▶ Information supplied:
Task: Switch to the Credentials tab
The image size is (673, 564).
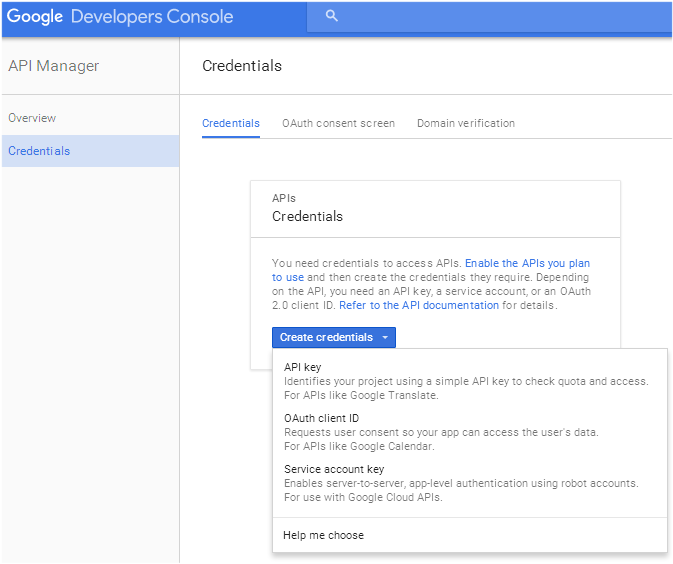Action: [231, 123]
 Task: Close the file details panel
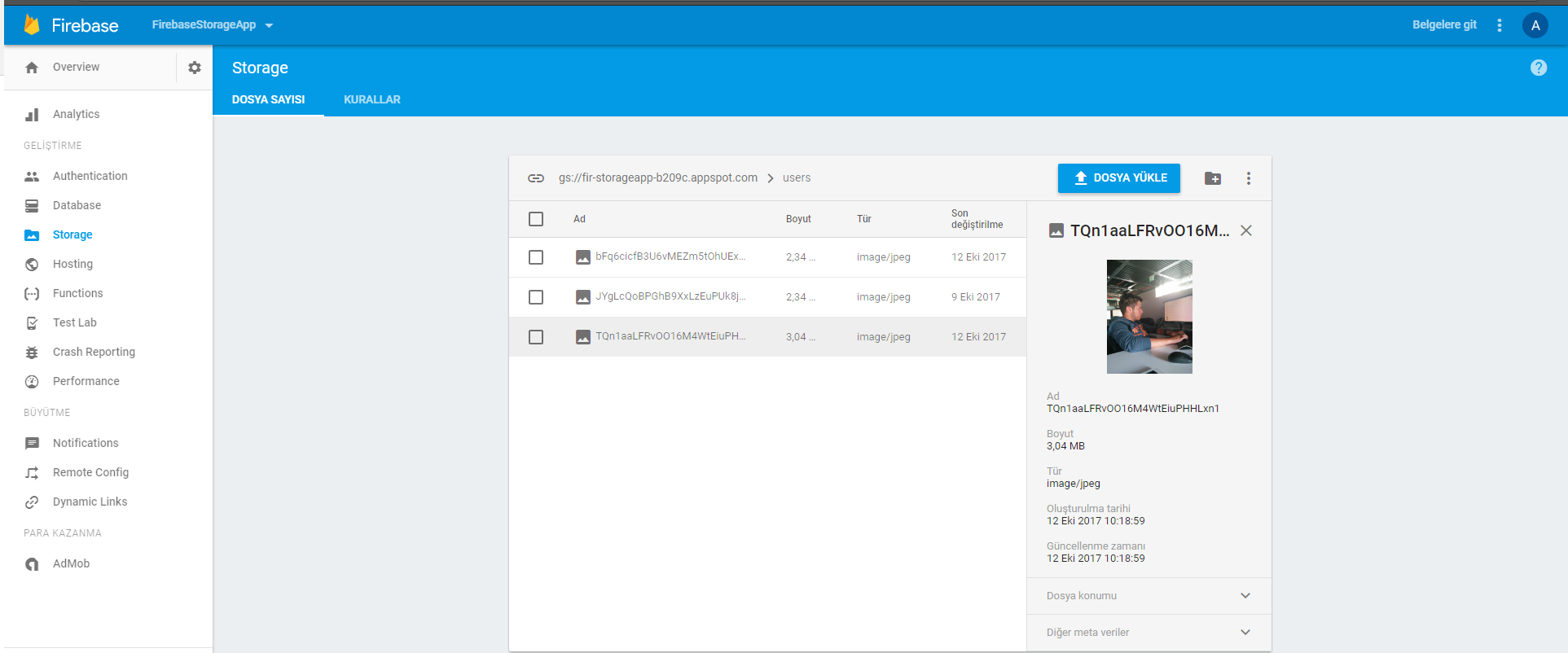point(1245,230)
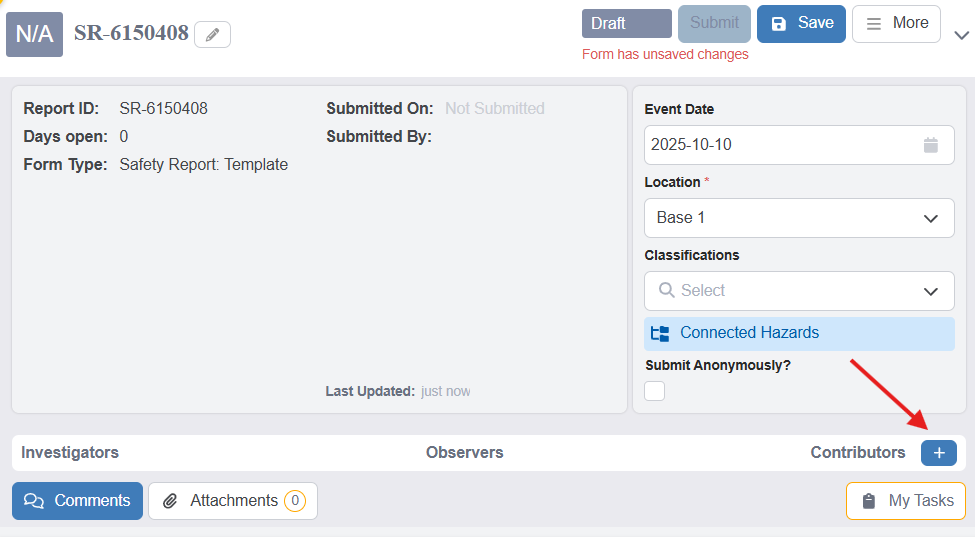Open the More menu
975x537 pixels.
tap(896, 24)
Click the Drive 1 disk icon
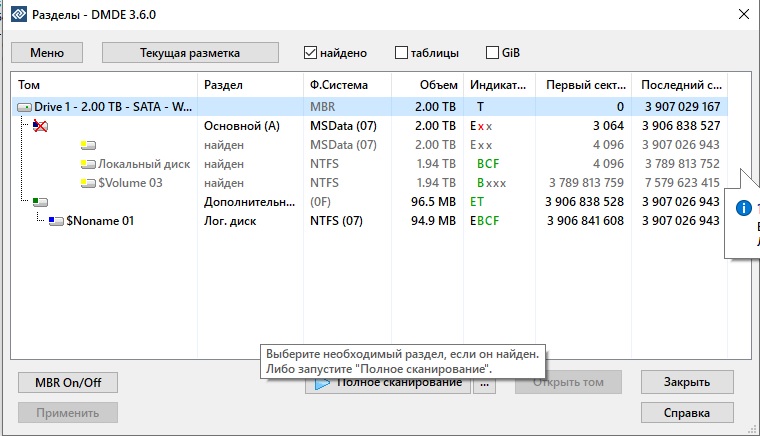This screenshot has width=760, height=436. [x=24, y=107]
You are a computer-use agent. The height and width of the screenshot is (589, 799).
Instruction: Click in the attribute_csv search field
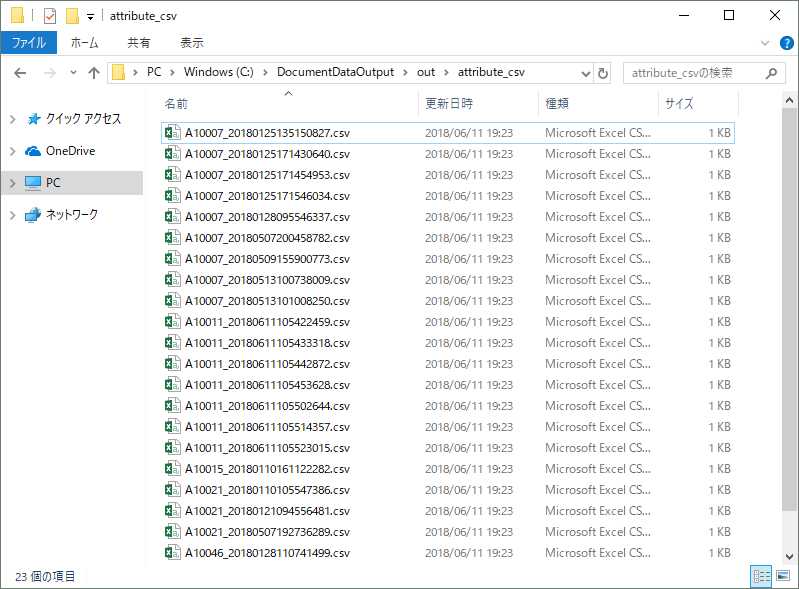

▶ Work item: Quote in full the listing given above; the images are to be left out.

▶ Exercise answer:
Task: Switch to the Credentials tab
The image size is (673, 564).
Action: [231, 123]
 Task: Close the file details panel
point(1245,230)
Open the More menu
975x537 pixels.
tap(896, 24)
Click the Drive 1 disk icon
This screenshot has width=760, height=436. [x=24, y=107]
You are a computer-use agent. The height and width of the screenshot is (589, 799).
Instruction: Click in the attribute_csv search field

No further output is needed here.